Segment Start: PROVIDED TEXT
This is one of those things – a hurricane strong enough to change the shape of an ocean.
Twitter user @Kaydi_K shared a video Saturday afternoon that quickly went viral. I knew right away that even though it seemed impossible, it was absolutely legit.
“I am in disbelief right now…” she wrote. “This is Long Island, Bahamas and the ocean water is missing!!!”
Hurricane Irma’s winds are so strong, it’s pulling water away from the shoreline. It happened in the Bahamas on Friday and Saturday, and now it’s happening on the Gulf Coast of Florida on Sunday.
#Tampa bay now an effective dog park as we wait for #irma. With @CityofTampa parks closed ahead of storm, this is the best we’ve got. pic.twitter.com/Op3FADmL3V
— Tim Scheu (@scheuster) September 10, 2017
On Saturday, the wind on Long Island in the Bahamas was blowing from southeast to northwest. So on the northwest side of the island, water was getting pushed away from the shoreline.
Segment End: PROVIDED TEXT
- TASKS TO CARRY OUT
1. Please retype the stretch of the Hurricane Irma text from "Hurricane Irma’s winds" through "pushed away from the shoreline.", copying it word for word.
2. Pick up the Hurricane Irma text after its last sentence and carry it forward.
Segment Start: DATA SUPPLIED
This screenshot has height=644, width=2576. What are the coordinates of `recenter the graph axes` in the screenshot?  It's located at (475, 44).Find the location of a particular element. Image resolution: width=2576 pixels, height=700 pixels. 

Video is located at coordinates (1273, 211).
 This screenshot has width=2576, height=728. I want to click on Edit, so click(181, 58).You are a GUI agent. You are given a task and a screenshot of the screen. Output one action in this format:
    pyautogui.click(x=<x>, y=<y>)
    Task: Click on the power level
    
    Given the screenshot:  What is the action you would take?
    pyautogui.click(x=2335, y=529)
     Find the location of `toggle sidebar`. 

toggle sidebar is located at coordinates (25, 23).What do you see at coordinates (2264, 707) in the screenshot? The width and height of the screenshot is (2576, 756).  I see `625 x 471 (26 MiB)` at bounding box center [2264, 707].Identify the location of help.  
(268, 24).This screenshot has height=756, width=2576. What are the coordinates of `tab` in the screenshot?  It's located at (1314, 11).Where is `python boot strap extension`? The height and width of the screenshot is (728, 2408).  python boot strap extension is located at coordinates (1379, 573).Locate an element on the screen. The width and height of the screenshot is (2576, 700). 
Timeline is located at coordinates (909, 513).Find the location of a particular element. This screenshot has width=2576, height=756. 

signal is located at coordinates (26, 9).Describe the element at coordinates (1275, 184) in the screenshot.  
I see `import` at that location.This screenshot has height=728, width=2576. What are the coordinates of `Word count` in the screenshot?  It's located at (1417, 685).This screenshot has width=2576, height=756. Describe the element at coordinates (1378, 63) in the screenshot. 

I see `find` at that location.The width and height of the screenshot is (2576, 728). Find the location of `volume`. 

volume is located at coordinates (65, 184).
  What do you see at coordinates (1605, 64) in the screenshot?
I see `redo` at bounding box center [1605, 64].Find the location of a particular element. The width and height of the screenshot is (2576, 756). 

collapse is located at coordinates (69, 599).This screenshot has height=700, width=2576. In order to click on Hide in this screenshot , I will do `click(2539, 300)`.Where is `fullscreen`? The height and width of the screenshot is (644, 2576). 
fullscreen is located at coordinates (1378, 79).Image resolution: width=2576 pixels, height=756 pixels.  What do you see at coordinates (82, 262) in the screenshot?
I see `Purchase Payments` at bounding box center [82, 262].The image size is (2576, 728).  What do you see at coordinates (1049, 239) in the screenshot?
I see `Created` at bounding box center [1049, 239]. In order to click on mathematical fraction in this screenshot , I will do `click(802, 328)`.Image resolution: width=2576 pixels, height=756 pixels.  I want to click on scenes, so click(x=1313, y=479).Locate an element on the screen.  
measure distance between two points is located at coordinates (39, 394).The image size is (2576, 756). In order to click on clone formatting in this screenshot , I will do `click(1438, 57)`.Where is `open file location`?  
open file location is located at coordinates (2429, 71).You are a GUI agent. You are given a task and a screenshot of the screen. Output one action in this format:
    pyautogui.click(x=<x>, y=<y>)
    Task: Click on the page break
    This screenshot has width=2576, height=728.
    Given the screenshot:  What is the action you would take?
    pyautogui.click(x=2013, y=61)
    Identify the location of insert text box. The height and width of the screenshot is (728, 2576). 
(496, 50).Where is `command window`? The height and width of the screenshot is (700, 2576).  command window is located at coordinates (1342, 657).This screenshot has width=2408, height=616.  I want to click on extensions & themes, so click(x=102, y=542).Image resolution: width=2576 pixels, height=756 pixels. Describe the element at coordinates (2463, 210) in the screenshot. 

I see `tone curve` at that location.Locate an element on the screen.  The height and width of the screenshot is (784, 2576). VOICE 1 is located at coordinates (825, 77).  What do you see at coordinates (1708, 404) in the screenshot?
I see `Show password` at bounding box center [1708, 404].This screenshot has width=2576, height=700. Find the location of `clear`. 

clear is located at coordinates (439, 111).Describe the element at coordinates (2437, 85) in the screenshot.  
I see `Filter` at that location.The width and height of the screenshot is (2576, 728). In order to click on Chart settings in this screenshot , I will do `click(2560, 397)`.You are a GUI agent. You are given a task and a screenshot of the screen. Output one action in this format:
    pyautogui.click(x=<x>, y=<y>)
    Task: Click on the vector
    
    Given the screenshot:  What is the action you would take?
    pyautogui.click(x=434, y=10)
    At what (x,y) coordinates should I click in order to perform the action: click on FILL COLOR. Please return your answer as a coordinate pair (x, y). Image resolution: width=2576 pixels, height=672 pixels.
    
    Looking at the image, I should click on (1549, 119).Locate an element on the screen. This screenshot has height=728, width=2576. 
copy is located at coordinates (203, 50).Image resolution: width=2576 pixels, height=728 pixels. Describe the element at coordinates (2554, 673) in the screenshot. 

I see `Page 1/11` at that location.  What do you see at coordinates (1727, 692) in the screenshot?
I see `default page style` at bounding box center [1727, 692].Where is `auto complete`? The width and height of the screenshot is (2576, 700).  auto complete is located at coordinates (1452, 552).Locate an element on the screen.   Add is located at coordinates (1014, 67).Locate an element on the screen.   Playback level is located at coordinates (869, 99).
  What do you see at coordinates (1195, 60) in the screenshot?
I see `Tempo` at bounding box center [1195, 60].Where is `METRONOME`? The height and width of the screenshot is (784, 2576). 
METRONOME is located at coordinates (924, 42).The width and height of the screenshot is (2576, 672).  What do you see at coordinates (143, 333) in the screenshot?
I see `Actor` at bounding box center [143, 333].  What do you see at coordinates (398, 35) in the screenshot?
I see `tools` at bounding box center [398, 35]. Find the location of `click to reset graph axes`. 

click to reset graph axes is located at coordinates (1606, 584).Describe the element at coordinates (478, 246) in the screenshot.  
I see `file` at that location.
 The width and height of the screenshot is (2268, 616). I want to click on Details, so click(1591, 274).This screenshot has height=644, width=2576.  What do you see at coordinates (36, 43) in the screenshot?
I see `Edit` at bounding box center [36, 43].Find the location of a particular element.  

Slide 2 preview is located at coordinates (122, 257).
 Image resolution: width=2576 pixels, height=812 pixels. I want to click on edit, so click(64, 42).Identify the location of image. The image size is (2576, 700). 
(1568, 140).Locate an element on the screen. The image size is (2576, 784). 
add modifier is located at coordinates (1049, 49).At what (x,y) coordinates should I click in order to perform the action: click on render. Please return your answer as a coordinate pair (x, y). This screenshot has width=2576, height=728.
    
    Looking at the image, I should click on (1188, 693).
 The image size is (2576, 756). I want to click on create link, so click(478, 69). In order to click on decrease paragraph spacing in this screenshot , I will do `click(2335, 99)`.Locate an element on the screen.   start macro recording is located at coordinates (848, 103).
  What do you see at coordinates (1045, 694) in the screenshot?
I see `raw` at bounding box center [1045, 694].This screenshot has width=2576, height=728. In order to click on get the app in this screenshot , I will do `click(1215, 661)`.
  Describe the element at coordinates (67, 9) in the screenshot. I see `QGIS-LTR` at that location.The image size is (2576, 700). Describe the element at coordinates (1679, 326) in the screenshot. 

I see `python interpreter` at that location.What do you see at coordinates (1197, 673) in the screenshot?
Segment End: DATA SUPPLIED
- PER-TASK OUTPUTS
1.
Hurricane Irma’s winds are so strong, it’s pulling water away from the shoreline. It happened in the Bahamas on Friday and Saturday, and now it’s happening on the Gulf Coast of Florida on Sunday.
#Tampa bay now an effective dog park as we wait for #irma. With @CityofTampa parks closed ahead of storm, this is the best we’ve got. pic.twitter.com/Op3FADmL3V
— Tim Scheu (@scheuster) September 10, 2017
On Saturday, the wind on Long Island in the Bahamas was blowing from southeast to northwest. So on the northwest side of the island, water was getting pushed away from the shoreline.

2.
On the Gulf Coast of Florida, winds were out of the east on Sunday, which pushed water west and away from the coast.
Sea gone dry ? #HurricaneIrma #Bahamas @weatherchannel pic.twitter.com/zBLQn7ym2F
— Adrian (@deejayeasya) September 9, 2017
At the same time, some locations may be experiencing the effects of the hurricane “bulge.” In the center of the storm, where the pressure is lowest and the winds are converging, water piles up.
Low pressure is basically a sucking mechanism in the sense that it draws the air inward. When the pressure is exceptionally low and the winds are very strong, it can create a bulge of ocean water under the center of the storm.
In any case, the missing water isn’t the sign of a tsunami. The water returned to Long Island on Saturday. On the Florida Gulf Coast, it will be back after the centre of the storm passes north of the location.
The best advice is to not venture out onto the dry seabed. You don’t want to be there when the water returns.